OverOps’ advantage, according to the company, is that it provides tools with unique capabilities for developers to help them understand where and why things go wrong with their applications. Traditionally, application errors have been a nightmare to fix, because developers had to spend hours digging through log files to find out what caused the problem. Overops’ software adds what the company calls an “intelligence layer” to each log file that provides immediate information on the cause of application errors.
In an email to SiliconANGLE, OverOps Chief Executive Office Tal Weiss said the company was well placed to make further inroads in the enterprise, because there’s no tool on the market that can compete with what it does. Overops’ platform is similar to application performance tools such as those from AppDynamics Inc., which was acquired recently by Cisco Systems Inc., and New Relic Inc., but it goes deeper by providing more insights into application reliability and identifying the exact root cause of code failure, Weiss said.

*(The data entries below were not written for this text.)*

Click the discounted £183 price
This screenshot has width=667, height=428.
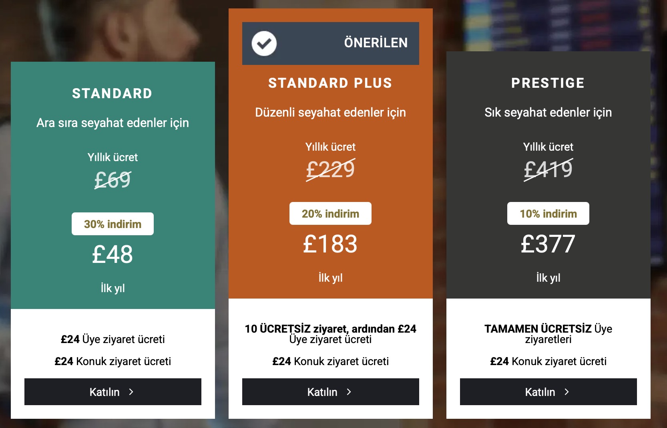[x=330, y=244]
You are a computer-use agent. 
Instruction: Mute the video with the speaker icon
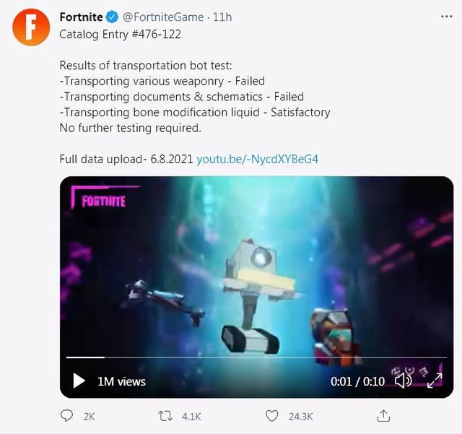point(403,380)
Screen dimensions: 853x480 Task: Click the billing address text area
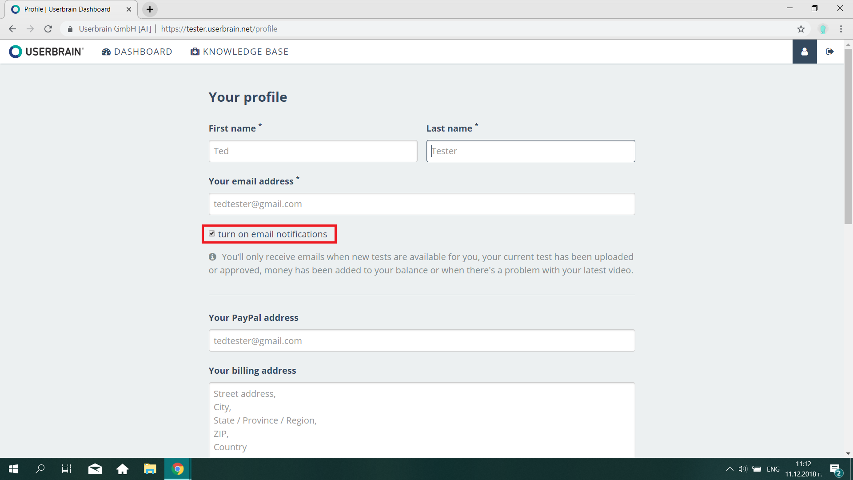[x=422, y=420]
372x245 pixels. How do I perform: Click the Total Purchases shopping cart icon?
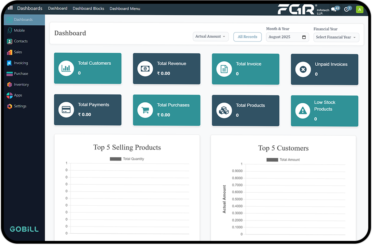click(145, 110)
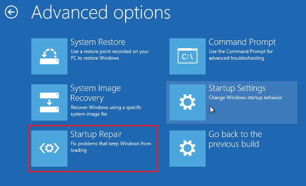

That’s something no one else can do, he insisted. “[Ours] is the only tool that tells development and operations teams why production code breaks by providing the source code and variable state across the entire call stack for every error and exception,” Weiss said.
Quite a few people believe him, so it seems. Despite being less than six years old, the company already boasts of more than 250 enterprise customers, including Comcast Corp, Samsung Electronics Co. Ltd., Tripadvisor Inc., Kaiser Permanente and many more. But that’s not enough for Weiss, who said he wants to use the new funds to scale the company’s sales, marketing and engineering efforts in both the U.S. and internationally.
“Our main goal is to transform and re-imagine the way machine data is logged and used, to make it 100 times faster and more intelligent,” Weiss said. “Our short-term goals are adding support for more languages and expanding our DevOps offering.”